▶ PROMPT: Convert the rows below into a numbered list, one line per item, leaving out the blank lines.

▶ INPUT RECORDS:
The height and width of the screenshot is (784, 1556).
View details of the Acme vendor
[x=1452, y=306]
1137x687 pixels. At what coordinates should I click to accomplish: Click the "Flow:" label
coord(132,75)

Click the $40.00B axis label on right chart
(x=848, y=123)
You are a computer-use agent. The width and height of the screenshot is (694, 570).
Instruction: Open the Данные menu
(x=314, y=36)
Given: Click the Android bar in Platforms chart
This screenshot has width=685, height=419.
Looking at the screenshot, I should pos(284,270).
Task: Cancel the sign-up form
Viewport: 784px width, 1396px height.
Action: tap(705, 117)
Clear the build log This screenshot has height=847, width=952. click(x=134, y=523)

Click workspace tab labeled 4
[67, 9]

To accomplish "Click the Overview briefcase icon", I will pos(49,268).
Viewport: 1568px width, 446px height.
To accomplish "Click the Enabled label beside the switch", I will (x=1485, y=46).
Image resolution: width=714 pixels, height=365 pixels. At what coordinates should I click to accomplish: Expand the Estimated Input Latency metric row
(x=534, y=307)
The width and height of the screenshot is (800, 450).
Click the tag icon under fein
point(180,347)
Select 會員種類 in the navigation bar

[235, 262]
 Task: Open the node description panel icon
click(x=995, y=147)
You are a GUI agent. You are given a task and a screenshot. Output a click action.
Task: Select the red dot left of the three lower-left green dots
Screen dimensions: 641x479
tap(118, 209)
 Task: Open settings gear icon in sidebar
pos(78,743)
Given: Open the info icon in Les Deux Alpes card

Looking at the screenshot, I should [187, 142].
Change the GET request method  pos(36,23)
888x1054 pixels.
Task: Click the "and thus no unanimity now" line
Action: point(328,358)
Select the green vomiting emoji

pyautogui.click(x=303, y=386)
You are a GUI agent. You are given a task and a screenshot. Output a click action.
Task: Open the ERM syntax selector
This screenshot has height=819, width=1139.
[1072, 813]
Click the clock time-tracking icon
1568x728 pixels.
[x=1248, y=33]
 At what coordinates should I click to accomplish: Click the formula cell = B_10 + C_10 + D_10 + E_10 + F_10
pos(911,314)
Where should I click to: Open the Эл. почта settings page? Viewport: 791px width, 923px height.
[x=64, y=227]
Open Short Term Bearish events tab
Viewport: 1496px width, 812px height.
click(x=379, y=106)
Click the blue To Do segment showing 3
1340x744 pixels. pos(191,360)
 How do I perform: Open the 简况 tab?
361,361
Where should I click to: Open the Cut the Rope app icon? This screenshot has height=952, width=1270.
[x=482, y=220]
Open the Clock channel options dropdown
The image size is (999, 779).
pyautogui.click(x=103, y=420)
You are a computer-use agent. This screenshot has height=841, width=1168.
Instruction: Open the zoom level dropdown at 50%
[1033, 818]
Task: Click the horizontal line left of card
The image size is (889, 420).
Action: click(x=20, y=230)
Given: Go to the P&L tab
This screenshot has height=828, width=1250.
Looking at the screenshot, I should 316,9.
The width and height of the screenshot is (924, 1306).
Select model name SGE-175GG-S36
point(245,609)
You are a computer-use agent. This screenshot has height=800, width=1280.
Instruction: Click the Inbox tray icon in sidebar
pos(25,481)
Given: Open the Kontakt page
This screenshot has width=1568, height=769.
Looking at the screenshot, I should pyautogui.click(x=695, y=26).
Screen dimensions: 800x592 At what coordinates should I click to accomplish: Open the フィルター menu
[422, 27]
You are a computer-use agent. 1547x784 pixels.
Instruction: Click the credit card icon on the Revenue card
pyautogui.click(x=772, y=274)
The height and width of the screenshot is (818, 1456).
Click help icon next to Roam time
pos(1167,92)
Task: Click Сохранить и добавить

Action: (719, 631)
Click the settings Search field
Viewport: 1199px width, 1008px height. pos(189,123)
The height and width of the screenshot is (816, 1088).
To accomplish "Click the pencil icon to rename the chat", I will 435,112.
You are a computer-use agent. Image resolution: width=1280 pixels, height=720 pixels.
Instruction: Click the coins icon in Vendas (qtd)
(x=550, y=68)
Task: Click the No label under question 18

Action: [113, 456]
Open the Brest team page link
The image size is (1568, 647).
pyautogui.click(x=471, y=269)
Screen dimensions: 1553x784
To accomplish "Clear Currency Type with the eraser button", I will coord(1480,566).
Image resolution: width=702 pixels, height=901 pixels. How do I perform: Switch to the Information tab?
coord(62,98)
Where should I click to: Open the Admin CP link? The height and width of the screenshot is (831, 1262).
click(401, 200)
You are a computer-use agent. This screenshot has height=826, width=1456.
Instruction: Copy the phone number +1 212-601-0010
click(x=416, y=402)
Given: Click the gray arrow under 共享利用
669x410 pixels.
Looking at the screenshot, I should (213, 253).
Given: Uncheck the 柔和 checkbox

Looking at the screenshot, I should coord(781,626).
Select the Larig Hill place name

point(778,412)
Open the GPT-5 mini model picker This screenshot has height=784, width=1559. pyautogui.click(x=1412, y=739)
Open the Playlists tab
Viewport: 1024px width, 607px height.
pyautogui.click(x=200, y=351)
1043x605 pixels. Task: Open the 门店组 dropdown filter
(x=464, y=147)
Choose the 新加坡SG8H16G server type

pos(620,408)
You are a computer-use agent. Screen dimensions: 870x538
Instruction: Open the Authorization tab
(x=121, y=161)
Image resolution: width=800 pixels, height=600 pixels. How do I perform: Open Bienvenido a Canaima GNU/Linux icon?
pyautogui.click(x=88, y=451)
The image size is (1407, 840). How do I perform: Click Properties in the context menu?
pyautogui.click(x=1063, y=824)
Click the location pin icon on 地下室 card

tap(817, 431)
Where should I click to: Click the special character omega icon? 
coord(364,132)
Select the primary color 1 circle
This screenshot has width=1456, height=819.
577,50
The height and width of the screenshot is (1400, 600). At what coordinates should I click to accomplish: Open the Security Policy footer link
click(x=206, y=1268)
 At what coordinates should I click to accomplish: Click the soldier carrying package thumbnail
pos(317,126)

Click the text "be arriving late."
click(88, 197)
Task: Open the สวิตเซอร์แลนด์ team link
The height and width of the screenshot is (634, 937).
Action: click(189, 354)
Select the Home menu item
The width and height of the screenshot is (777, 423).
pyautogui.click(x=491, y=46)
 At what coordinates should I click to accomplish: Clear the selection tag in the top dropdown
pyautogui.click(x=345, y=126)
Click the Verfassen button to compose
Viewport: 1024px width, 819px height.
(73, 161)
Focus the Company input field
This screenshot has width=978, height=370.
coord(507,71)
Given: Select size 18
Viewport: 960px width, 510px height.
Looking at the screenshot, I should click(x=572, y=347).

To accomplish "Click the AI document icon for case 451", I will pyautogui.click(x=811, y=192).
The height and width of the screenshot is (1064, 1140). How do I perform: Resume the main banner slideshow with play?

▶ CORRECT RESULT:
1. The height and width of the screenshot is (784, 1556).
2. View details of the Acme vendor
3. [x=1452, y=306]
4. 1137x687 pixels. At what coordinates should I click to accomplish: Click the "Flow:" label
5. coord(132,75)
6. Click the $40.00B axis label on right chart
7. (x=848, y=123)
8. You are a computer-use agent. The width and height of the screenshot is (694, 570).
9. Instruction: Open the Данные menu
10. (x=314, y=36)
11. Given: Click the Android bar in Platforms chart
12. This screenshot has width=685, height=419.
13. Looking at the screenshot, I should pos(284,270).
14. Task: Cancel the sign-up form
15. Viewport: 784px width, 1396px height.
16. Action: tap(705, 117)
17. Clear the build log This screenshot has height=847, width=952. click(x=134, y=523)
18. Click workspace tab labeled 4
19. [67, 9]
20. To accomplish "Click the Overview briefcase icon", I will pos(49,268).
21. Viewport: 1568px width, 446px height.
22. To accomplish "Click the Enabled label beside the switch", I will (x=1485, y=46).
23. Image resolution: width=714 pixels, height=365 pixels. At what coordinates should I click to accomplish: Expand the Estimated Input Latency metric row
24. (x=534, y=307)
25. The width and height of the screenshot is (800, 450).
26. Click the tag icon under fein
27. point(180,347)
28. Select 會員種類 in the navigation bar
29. [235, 262]
30.  Task: Open the node description panel icon
31. click(x=995, y=147)
32. You are a GUI agent. You are given a task and a screenshot. Output a click action.
33. Task: Select the red dot left of the three lower-left green dots
34. Screen dimensions: 641x479
35. tap(118, 209)
36.  Task: Open settings gear icon in sidebar
37. pos(78,743)
38. Given: Open the info icon in Les Deux Alpes card
39. Looking at the screenshot, I should [187, 142].
40. Change the GET request method  pos(36,23)
41. 888x1054 pixels.
42. Task: Click the "and thus no unanimity now" line
43. Action: point(328,358)
44. Select the green vomiting emoji
45. pyautogui.click(x=303, y=386)
46. You are a GUI agent. You are given a task and a screenshot. Output a click action.
47. Task: Open the ERM syntax selector
48. This screenshot has height=819, width=1139.
49. [1072, 813]
50. Click the clock time-tracking icon
51. 1568x728 pixels.
52. [x=1248, y=33]
53.  At what coordinates should I click to accomplish: Click the formula cell = B_10 + C_10 + D_10 + E_10 + F_10
54. pos(911,314)
55. Where should I click to: Open the Эл. почта settings page? Viewport: 791px width, 923px height.
56. [x=64, y=227]
57. Open Short Term Bearish events tab
58. Viewport: 1496px width, 812px height.
59. click(x=379, y=106)
60. Click the blue To Do segment showing 3
61. 1340x744 pixels. pos(191,360)
62.  How do I perform: Open the 简况 tab?
63. 361,361
64. Where should I click to: Open the Cut the Rope app icon? This screenshot has height=952, width=1270.
65. [x=482, y=220]
66. Open the Clock channel options dropdown
67. The image size is (999, 779).
68. pyautogui.click(x=103, y=420)
69. You are a computer-use agent. This screenshot has height=841, width=1168.
70. Instruction: Open the zoom level dropdown at 50%
71. [1033, 818]
72. Task: Click the horizontal line left of card
73. The image size is (889, 420).
74. Action: click(x=20, y=230)
75. Given: Go to the P&L tab
76. This screenshot has height=828, width=1250.
77. Looking at the screenshot, I should 316,9.
78. The width and height of the screenshot is (924, 1306).
79. Select model name SGE-175GG-S36
80. point(245,609)
81. You are a computer-use agent. This screenshot has height=800, width=1280.
82. Instruction: Click the Inbox tray icon in sidebar
83. pos(25,481)
84. Given: Open the Kontakt page
85. This screenshot has width=1568, height=769.
86. Looking at the screenshot, I should pyautogui.click(x=695, y=26).
87. Screen dimensions: 800x592 At what coordinates should I click to accomplish: Open the フィルター menu
88. [422, 27]
89. You are a computer-use agent. 1547x784 pixels.
90. Instruction: Click the credit card icon on the Revenue card
91. pyautogui.click(x=772, y=274)
92. The height and width of the screenshot is (818, 1456).
93. Click help icon next to Roam time
94. pos(1167,92)
95. Task: Click Сохранить и добавить
96. Action: (719, 631)
97. Click the settings Search field
98. Viewport: 1199px width, 1008px height. pos(189,123)
99. The height and width of the screenshot is (816, 1088).
100. To accomplish "Click the pencil icon to rename the chat", I will 435,112.
101. You are a computer-use agent. Image resolution: width=1280 pixels, height=720 pixels.
102. Instruction: Click the coins icon in Vendas (qtd)
103. (x=550, y=68)
104. Task: Click the No label under question 18
105. Action: [113, 456]
106. Open the Brest team page link
107. The image size is (1568, 647).
108. pyautogui.click(x=471, y=269)
109. Screen dimensions: 1553x784
110. To accomplish "Clear Currency Type with the eraser button", I will coord(1480,566).
111. Image resolution: width=702 pixels, height=901 pixels. How do I perform: Switch to the Information tab?
112. coord(62,98)
113. Where should I click to: Open the Admin CP link? The height and width of the screenshot is (831, 1262).
114. click(401, 200)
115. You are a computer-use agent. This screenshot has height=826, width=1456.
116. Instruction: Copy the phone number +1 212-601-0010
117. click(x=416, y=402)
118. Given: Click the gray arrow under 共享利用
119. 669x410 pixels.
120. Looking at the screenshot, I should (213, 253).
121. Given: Uncheck the 柔和 checkbox
122. Looking at the screenshot, I should coord(781,626).
123. Select the Larig Hill place name
124. point(778,412)
125. Open the GPT-5 mini model picker This screenshot has height=784, width=1559. pyautogui.click(x=1412, y=739)
126. Open the Playlists tab
127. Viewport: 1024px width, 607px height.
128. pyautogui.click(x=200, y=351)
129. 1043x605 pixels. Task: Open the 门店组 dropdown filter
130. (x=464, y=147)
131. Choose the 新加坡SG8H16G server type
132. pos(620,408)
133. You are a computer-use agent. Screen dimensions: 870x538
134. Instruction: Open the Authorization tab
135. (x=121, y=161)
136. Image resolution: width=800 pixels, height=600 pixels. How do I perform: Open Bienvenido a Canaima GNU/Linux icon?
137. pyautogui.click(x=88, y=451)
138. The image size is (1407, 840). How do I perform: Click Properties in the context menu?
139. pyautogui.click(x=1063, y=824)
140. Click the location pin icon on 地下室 card
141. tap(817, 431)
142. Where should I click to: Click the special character omega icon? 
143. coord(364,132)
144. Select the primary color 1 circle
145. This screenshot has width=1456, height=819.
146. 577,50
147. The height and width of the screenshot is (1400, 600). At what coordinates should I click to accomplish: Open the Security Policy footer link
148. click(x=206, y=1268)
149.  At what coordinates should I click to accomplish: Click the soldier carrying package thumbnail
150. pos(317,126)
151. Click the text "be arriving late."
152. click(88, 197)
153. Task: Open the สวิตเซอร์แลนด์ team link
154. The height and width of the screenshot is (634, 937).
155. Action: click(189, 354)
156. Select the Home menu item
157. The width and height of the screenshot is (777, 423).
158. pyautogui.click(x=491, y=46)
159.  At what coordinates should I click to accomplish: Clear the selection tag in the top dropdown
160. pyautogui.click(x=345, y=126)
161. Click the Verfassen button to compose
162. Viewport: 1024px width, 819px height.
163. (73, 161)
164. Focus the Company input field
165. This screenshot has width=978, height=370.
166. coord(507,71)
167. Given: Select size 18
168. Viewport: 960px width, 510px height.
169. Looking at the screenshot, I should click(x=572, y=347).
170. To accomplish "Click the AI document icon for case 451", I will pyautogui.click(x=811, y=192).
171. The height and width of the screenshot is (1064, 1140). How do I perform: Resume the main banner slideshow with play?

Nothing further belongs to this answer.